Study name Maternal depression treatment in HIV (M‐DEPTH): study protocol for a cluster‐randomised controlled trial
Methods Cluster‐randomised controlled trial
Participants 8 antenatal clinics in Uganda will be randomised
Inclusion criteria
1. Pregnant up to 24 weeks' gestation, attending antenatal clinic
2. HIV positive, on ART for ≥ 4 weeks
3. Age ≥ 15 years
4. Patient Health Questionnaire (PHQ‐9) > 4
Exclusion criteria
1. Unstable health (about to start ART or on ART < 4 weeks; active, untreated opportunistic infection)
Interventions Intervention
Maternal depression treatment in HIV (M‐DEPTH)

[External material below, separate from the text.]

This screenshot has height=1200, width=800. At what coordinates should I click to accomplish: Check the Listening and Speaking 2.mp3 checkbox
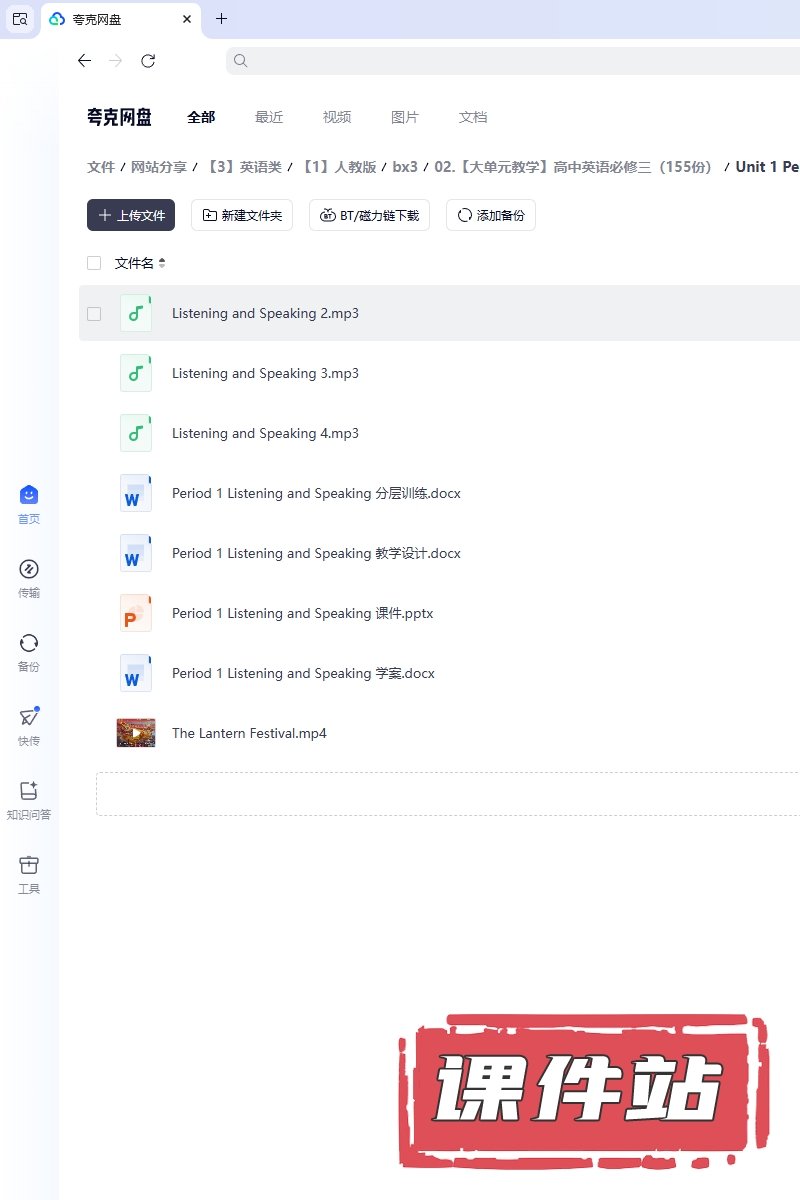click(94, 314)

Stepped care approach. Usual care, problem‐solving therapy through manualised individual counselling sessions by trained peer mothers and antidepressant treatment (fluoxetine, imipramine, or amitriptyline) for severe or refractory depression after the first trimester prescribed by midwife nurses and supervised by the doctor‐in‐charge. Participants with clinical depression (defined as PHQ‐9 > 9) will be offered problem‐solving therapy (PST) or antidepressant therapy (ADT), but those with moderate to moderately severe depression will be recommended PST, and those with severe depression will be recommended ADT. Participants with sub‐threshold depressive symptoms (PHQ‐9 5 to 9) will receive depression psychoeducation and continued depressive monitoring. Treatment is discontinued if symptoms are in remission (PHQ‐0 < 5) for 6 months and patient is at least 6 months past completion of pregnancy. Supervision of peer mothers and midwife nurses will be conducted 1‐on‐1 and in groups, and will be weekly for the first 2 months, bi‐weekly for the next 4 months, and monthly thereafter. Supervisors are available 24/7 for suicide and emergency consultations 
Control
Usual care
Referral to mental health specialist at district or regional hospital for care of depression. Access to the Family Support Group programme for care of HIV in pregnancy, including psychosocial support, instruction and education to support pregnancy, and postpartum care including PMTCT adherence through 24 two‐hour monthly group sessions. Pill counts and adherence counselling as needed
Outcomes Primary outcomes
1. Rate of maternal HIV viral suppression 1 month post pregnancy
2. Mean maternal antiretroviral adherence from study enrolment to 1 month post pregnancy
3. Rate of prevention of mother‐to‐child transmission care retention through study completion
4. Rate of delivery in health facility 1 month post pregnancy
5. Rate of infant use of ART in first 6 weeks of life
6. Rate of universal infant feeding in first 6 months of life
7. Rate of complete infant HIV testing 18 months after birth
Secondary outcomes
1. Pregnancy outcome
2. Inventory of functional status after childbirth self‐report
3. New baby sub‐scale of the Postpartum Adjustment Questionnaire
4. Child’s weight, height
5. Ages and Stages Questionnaire
6. Child HIV status at month 18
7. PHQ‐9
8. Rate of depression alleviation or response to depression treatment (PHQ‐9 < 5)
9. Depression treatment uptake and attendance
10. Other mental health services received
Others
1. Process evaluation
2. Provider experience
3. Patient experience
Starting date 8 July 2019
Contact information gwagner@rand.org
Notes Estimated completion date: December 2022
Registered at clinicaltrials.gov as NCT03892915

CBA: controlled before‐and‐after; HIV: human immunodeficiency virus; HSCL: Hopkins Symptom Checklist; MINI: Mini International Neuropsychiatry Interview; NSHW: non‐specialist health worker; RCT: randomised controlled trial; STI: sexually transmitted infection.